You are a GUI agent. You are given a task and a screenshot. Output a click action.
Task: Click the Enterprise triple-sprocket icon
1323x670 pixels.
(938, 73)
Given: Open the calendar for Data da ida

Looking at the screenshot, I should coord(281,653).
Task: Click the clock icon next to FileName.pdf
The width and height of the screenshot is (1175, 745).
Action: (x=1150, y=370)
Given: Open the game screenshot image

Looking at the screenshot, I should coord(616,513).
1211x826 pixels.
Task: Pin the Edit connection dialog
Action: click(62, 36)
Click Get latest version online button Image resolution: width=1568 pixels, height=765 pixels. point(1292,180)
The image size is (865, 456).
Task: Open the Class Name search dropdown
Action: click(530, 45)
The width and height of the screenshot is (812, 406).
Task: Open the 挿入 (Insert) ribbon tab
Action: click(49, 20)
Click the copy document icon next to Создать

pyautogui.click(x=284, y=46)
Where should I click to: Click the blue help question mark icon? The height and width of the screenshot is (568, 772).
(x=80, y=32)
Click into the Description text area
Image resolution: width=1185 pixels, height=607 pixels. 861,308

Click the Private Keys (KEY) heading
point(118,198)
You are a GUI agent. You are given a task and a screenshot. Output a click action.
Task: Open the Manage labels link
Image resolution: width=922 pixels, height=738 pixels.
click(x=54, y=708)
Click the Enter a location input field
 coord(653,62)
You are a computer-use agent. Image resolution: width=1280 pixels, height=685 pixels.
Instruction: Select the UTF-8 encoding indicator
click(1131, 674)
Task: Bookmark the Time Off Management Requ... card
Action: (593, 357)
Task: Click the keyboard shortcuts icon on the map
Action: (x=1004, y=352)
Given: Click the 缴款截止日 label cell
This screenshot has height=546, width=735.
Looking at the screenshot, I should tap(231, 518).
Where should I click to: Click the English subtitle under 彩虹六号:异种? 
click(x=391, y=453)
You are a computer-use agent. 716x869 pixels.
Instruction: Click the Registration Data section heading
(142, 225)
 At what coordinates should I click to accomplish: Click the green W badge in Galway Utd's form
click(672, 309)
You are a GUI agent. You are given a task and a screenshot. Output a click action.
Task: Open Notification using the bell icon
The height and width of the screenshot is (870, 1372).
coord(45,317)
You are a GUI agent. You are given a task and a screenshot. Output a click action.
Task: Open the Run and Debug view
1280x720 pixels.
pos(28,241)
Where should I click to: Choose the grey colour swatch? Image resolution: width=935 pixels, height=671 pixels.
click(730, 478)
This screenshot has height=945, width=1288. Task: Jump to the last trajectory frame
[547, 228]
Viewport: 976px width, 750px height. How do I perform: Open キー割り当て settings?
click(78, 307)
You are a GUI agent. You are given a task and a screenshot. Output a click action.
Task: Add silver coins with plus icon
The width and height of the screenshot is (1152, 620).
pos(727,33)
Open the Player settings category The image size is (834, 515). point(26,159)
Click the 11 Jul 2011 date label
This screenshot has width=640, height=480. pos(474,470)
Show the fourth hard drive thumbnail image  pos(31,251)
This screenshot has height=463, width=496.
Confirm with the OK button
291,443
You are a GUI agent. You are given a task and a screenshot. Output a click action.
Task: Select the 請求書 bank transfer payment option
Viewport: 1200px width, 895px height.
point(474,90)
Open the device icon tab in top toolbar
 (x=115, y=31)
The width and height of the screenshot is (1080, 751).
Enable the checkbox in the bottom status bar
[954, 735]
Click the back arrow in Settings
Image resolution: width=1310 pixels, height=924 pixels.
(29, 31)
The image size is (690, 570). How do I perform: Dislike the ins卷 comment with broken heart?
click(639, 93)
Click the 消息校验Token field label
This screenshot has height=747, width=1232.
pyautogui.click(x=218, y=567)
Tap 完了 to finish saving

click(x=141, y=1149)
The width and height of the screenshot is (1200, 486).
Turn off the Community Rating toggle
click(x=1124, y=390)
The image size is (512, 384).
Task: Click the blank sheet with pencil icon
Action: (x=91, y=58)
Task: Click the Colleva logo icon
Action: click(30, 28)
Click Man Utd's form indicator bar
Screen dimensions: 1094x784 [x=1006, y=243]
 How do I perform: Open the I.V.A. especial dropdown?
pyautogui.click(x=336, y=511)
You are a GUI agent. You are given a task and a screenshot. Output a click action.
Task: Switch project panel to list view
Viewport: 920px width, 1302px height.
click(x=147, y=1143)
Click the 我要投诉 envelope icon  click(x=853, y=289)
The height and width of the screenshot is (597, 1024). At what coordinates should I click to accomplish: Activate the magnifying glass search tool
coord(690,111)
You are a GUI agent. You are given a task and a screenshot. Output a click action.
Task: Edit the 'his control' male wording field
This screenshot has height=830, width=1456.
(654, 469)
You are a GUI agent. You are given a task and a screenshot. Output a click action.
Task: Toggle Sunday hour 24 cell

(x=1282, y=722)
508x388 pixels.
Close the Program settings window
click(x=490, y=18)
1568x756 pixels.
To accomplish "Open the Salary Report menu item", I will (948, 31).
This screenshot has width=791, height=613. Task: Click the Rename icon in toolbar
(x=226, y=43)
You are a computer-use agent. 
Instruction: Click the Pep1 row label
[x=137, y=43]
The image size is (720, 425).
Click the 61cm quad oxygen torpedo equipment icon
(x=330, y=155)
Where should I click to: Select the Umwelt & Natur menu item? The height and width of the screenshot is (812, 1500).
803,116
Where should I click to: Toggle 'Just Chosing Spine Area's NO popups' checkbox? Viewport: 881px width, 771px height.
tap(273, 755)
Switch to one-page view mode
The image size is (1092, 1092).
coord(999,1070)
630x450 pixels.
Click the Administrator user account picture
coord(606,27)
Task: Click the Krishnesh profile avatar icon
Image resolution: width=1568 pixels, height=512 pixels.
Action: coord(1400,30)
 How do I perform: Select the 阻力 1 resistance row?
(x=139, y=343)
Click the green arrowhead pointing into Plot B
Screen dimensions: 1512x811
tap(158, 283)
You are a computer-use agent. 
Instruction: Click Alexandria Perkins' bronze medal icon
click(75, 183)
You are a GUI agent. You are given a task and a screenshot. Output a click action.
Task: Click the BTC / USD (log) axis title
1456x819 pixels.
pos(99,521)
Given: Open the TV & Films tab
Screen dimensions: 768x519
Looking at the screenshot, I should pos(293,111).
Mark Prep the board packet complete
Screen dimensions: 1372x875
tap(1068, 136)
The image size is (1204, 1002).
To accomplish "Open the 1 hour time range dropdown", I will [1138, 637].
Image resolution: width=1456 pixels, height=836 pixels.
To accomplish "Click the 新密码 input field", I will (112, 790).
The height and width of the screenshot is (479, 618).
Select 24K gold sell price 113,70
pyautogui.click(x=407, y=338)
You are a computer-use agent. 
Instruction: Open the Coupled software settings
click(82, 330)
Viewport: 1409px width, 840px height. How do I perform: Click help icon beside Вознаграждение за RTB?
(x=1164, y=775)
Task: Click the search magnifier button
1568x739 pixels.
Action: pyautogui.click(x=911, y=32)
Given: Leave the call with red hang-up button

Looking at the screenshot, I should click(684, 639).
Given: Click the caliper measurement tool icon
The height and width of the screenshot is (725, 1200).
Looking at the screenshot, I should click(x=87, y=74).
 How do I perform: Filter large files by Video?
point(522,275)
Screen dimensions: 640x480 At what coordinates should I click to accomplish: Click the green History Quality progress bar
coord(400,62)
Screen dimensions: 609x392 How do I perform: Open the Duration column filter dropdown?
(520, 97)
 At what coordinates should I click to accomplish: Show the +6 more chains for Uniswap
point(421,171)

__________

Problem details
Return the material in full. Each line must match.

Answer to this exercise
You are a GUI agent. You are given a task and a screenshot. Output a click action.
Task: Click the Enterprise triple-sprocket icon
1323x670 pixels.
(938, 73)
Given: Open the calendar for Data da ida

Looking at the screenshot, I should coord(281,653).
Task: Click the clock icon next to FileName.pdf
The width and height of the screenshot is (1175, 745).
Action: (x=1150, y=370)
Given: Open the game screenshot image

Looking at the screenshot, I should coord(616,513).
1211x826 pixels.
Task: Pin the Edit connection dialog
Action: click(62, 36)
Click Get latest version online button Image resolution: width=1568 pixels, height=765 pixels. point(1292,180)
The image size is (865, 456).
Task: Open the Class Name search dropdown
Action: click(530, 45)
The width and height of the screenshot is (812, 406).
Task: Open the 挿入 (Insert) ribbon tab
Action: click(49, 20)
Click the copy document icon next to Создать

pyautogui.click(x=284, y=46)
Where should I click to: Click the blue help question mark icon? The height and width of the screenshot is (568, 772).
(x=80, y=32)
Click into the Description text area
Image resolution: width=1185 pixels, height=607 pixels. 861,308

Click the Private Keys (KEY) heading
point(118,198)
You are a GUI agent. You are given a task and a screenshot. Output a click action.
Task: Open the Manage labels link
Image resolution: width=922 pixels, height=738 pixels.
click(x=54, y=708)
Click the Enter a location input field
 coord(653,62)
You are a computer-use agent. Image resolution: width=1280 pixels, height=685 pixels.
Instruction: Select the UTF-8 encoding indicator
click(1131, 674)
Task: Bookmark the Time Off Management Requ... card
Action: (593, 357)
Task: Click the keyboard shortcuts icon on the map
Action: (x=1004, y=352)
Given: Click the 缴款截止日 label cell
This screenshot has height=546, width=735.
Looking at the screenshot, I should tap(231, 518).
Where should I click to: Click the English subtitle under 彩虹六号:异种? 
click(x=391, y=453)
You are a computer-use agent. 716x869 pixels.
Instruction: Click the Registration Data section heading
(142, 225)
 At what coordinates should I click to accomplish: Click the green W badge in Galway Utd's form
click(672, 309)
You are a GUI agent. You are given a task and a screenshot. Output a click action.
Task: Open Notification using the bell icon
The height and width of the screenshot is (870, 1372).
coord(45,317)
You are a GUI agent. You are given a task and a screenshot. Output a click action.
Task: Open the Run and Debug view
1280x720 pixels.
pos(28,241)
Where should I click to: Choose the grey colour swatch? Image resolution: width=935 pixels, height=671 pixels.
click(730, 478)
This screenshot has height=945, width=1288. Task: Jump to the last trajectory frame
[547, 228]
Viewport: 976px width, 750px height. How do I perform: Open キー割り当て settings?
click(78, 307)
You are a GUI agent. You are given a task and a screenshot. Output a click action.
Task: Add silver coins with plus icon
The width and height of the screenshot is (1152, 620).
pos(727,33)
Open the Player settings category The image size is (834, 515). point(26,159)
Click the 11 Jul 2011 date label
This screenshot has width=640, height=480. pos(474,470)
Show the fourth hard drive thumbnail image  pos(31,251)
This screenshot has height=463, width=496.
Confirm with the OK button
291,443
You are a GUI agent. You are given a task and a screenshot. Output a click action.
Task: Select the 請求書 bank transfer payment option
Viewport: 1200px width, 895px height.
point(474,90)
Open the device icon tab in top toolbar
 (x=115, y=31)
The width and height of the screenshot is (1080, 751).
Enable the checkbox in the bottom status bar
[954, 735]
Click the back arrow in Settings
Image resolution: width=1310 pixels, height=924 pixels.
(29, 31)
The image size is (690, 570). How do I perform: Dislike the ins卷 comment with broken heart?
click(639, 93)
Click the 消息校验Token field label
This screenshot has height=747, width=1232.
pyautogui.click(x=218, y=567)
Tap 完了 to finish saving

click(x=141, y=1149)
The width and height of the screenshot is (1200, 486).
Turn off the Community Rating toggle
click(x=1124, y=390)
The image size is (512, 384).
Task: Click the blank sheet with pencil icon
Action: (x=91, y=58)
Task: Click the Colleva logo icon
Action: click(30, 28)
Click Man Utd's form indicator bar
Screen dimensions: 1094x784 [x=1006, y=243]
 How do I perform: Open the I.V.A. especial dropdown?
pyautogui.click(x=336, y=511)
You are a GUI agent. You are given a task and a screenshot. Output a click action.
Task: Switch project panel to list view
Viewport: 920px width, 1302px height.
click(x=147, y=1143)
Click the 我要投诉 envelope icon  click(x=853, y=289)
The height and width of the screenshot is (597, 1024). At what coordinates should I click to accomplish: Activate the magnifying glass search tool
coord(690,111)
You are a GUI agent. You are given a task and a screenshot. Output a click action.
Task: Edit the 'his control' male wording field
This screenshot has height=830, width=1456.
(654, 469)
You are a GUI agent. You are given a task and a screenshot. Output a click action.
Task: Toggle Sunday hour 24 cell

(x=1282, y=722)
508x388 pixels.
Close the Program settings window
click(x=490, y=18)
1568x756 pixels.
To accomplish "Open the Salary Report menu item", I will (948, 31).
This screenshot has width=791, height=613. Task: Click the Rename icon in toolbar
(x=226, y=43)
You are a computer-use agent. 
Instruction: Click the Pep1 row label
[x=137, y=43]
The image size is (720, 425).
Click the 61cm quad oxygen torpedo equipment icon
(x=330, y=155)
Where should I click to: Select the Umwelt & Natur menu item? The height and width of the screenshot is (812, 1500).
803,116
Where should I click to: Toggle 'Just Chosing Spine Area's NO popups' checkbox? Viewport: 881px width, 771px height.
tap(273, 755)
Switch to one-page view mode
The image size is (1092, 1092).
coord(999,1070)
630x450 pixels.
Click the Administrator user account picture
coord(606,27)
Task: Click the Krishnesh profile avatar icon
Image resolution: width=1568 pixels, height=512 pixels.
Action: coord(1400,30)
 How do I perform: Select the 阻力 1 resistance row?
(x=139, y=343)
Click the green arrowhead pointing into Plot B
Screen dimensions: 1512x811
tap(158, 283)
You are a computer-use agent. 
Instruction: Click Alexandria Perkins' bronze medal icon
click(75, 183)
You are a GUI agent. You are given a task and a screenshot. Output a click action.
Task: Click the BTC / USD (log) axis title
1456x819 pixels.
pos(99,521)
Given: Open the TV & Films tab
Screen dimensions: 768x519
Looking at the screenshot, I should pos(293,111).
Mark Prep the board packet complete
Screen dimensions: 1372x875
tap(1068, 136)
The image size is (1204, 1002).
To accomplish "Open the 1 hour time range dropdown", I will [1138, 637].
Image resolution: width=1456 pixels, height=836 pixels.
To accomplish "Click the 新密码 input field", I will (112, 790).
The height and width of the screenshot is (479, 618).
Select 24K gold sell price 113,70
pyautogui.click(x=407, y=338)
You are a computer-use agent. 
Instruction: Open the Coupled software settings
click(82, 330)
Viewport: 1409px width, 840px height. How do I perform: Click help icon beside Вознаграждение за RTB?
(x=1164, y=775)
Task: Click the search magnifier button
1568x739 pixels.
Action: pyautogui.click(x=911, y=32)
Given: Leave the call with red hang-up button

Looking at the screenshot, I should click(684, 639).
Given: Click the caliper measurement tool icon
The height and width of the screenshot is (725, 1200).
Looking at the screenshot, I should click(x=87, y=74).
 How do I perform: Filter large files by Video?
point(522,275)
Screen dimensions: 640x480 At what coordinates should I click to accomplish: Click the green History Quality progress bar
coord(400,62)
Screen dimensions: 609x392 How do I perform: Open the Duration column filter dropdown?
(520, 97)
 At what coordinates should I click to accomplish: Show the +6 more chains for Uniswap
point(421,171)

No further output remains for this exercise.